# Exercise requirements:
Within the records that follow, find every line containing the string "green". Copy those lines.

Records contained in a dataset
════════════════

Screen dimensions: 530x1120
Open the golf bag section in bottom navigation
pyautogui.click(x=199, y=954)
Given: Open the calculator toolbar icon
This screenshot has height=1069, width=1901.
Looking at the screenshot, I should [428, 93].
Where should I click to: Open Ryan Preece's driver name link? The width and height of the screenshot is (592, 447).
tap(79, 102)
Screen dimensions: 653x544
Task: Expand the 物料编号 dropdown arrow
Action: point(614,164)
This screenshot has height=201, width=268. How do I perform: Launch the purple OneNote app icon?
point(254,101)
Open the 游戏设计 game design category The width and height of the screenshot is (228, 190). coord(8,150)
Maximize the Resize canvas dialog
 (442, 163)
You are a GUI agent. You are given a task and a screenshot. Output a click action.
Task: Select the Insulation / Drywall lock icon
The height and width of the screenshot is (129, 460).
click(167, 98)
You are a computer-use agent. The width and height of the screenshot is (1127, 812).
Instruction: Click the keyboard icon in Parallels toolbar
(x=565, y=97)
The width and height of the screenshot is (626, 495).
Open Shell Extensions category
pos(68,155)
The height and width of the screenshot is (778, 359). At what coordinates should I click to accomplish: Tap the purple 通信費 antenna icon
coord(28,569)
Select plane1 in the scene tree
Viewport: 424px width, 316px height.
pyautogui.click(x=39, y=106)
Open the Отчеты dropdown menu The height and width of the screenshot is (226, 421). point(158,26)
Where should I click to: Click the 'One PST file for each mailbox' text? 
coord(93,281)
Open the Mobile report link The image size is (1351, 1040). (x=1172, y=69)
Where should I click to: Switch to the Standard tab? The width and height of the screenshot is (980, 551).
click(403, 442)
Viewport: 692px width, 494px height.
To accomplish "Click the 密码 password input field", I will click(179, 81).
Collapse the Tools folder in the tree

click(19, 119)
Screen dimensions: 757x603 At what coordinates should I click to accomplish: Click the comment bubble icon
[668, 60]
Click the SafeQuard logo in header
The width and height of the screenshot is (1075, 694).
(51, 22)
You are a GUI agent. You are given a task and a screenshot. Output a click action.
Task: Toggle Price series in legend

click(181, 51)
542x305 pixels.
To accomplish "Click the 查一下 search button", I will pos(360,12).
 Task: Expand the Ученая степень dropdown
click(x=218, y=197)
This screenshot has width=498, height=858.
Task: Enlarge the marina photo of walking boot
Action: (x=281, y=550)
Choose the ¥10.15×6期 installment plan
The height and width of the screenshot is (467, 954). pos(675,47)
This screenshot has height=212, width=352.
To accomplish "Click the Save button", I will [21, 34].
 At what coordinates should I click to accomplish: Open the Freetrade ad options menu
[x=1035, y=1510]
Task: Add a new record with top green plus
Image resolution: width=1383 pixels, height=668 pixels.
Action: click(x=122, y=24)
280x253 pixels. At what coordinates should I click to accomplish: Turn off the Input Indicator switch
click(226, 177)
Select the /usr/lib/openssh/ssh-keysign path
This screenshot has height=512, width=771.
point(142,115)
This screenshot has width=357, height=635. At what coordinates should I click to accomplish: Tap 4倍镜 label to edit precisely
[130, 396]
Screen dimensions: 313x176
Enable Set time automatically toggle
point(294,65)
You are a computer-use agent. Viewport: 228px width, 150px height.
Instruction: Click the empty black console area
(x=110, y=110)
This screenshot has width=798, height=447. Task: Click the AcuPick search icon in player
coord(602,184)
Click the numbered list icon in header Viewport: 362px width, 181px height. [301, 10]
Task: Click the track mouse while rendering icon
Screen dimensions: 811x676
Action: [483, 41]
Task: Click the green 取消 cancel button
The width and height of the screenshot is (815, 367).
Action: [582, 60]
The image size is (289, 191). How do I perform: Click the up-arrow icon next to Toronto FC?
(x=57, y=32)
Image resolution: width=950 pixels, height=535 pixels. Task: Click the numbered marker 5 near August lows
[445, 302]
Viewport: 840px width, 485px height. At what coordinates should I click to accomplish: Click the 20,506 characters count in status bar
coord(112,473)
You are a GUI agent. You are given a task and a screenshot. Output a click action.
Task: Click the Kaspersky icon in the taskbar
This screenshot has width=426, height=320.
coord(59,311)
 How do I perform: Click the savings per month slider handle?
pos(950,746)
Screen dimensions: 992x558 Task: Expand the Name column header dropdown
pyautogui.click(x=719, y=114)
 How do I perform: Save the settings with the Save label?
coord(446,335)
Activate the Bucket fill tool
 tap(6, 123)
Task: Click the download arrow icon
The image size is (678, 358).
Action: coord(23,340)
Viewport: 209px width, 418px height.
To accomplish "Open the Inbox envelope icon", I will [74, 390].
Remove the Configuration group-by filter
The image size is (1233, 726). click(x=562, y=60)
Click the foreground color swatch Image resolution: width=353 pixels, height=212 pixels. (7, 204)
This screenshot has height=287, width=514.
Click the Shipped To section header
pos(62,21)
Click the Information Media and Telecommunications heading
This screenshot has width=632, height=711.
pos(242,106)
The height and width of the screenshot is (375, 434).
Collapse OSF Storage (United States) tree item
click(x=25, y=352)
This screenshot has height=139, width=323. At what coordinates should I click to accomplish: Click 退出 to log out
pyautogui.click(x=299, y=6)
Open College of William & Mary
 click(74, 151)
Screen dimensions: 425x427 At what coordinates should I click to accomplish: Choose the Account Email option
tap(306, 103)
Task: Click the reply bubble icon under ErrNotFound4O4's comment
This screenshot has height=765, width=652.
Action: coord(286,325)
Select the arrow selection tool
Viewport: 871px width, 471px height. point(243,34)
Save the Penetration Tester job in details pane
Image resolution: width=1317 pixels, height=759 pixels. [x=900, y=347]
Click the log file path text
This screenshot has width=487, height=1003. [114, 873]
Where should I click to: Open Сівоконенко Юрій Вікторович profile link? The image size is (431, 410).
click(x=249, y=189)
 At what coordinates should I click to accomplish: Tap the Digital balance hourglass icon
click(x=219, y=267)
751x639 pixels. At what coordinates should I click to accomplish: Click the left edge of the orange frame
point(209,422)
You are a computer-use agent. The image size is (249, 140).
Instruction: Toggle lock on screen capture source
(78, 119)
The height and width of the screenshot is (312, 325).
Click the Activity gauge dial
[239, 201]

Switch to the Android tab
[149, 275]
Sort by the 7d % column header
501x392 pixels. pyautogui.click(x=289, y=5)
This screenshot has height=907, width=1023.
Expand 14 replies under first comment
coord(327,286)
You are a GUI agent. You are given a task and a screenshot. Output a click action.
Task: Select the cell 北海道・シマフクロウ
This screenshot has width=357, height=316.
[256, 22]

════════════════

# Answer section:
Task: Add a new record with top green plus
Task: Click the green 取消 cancel button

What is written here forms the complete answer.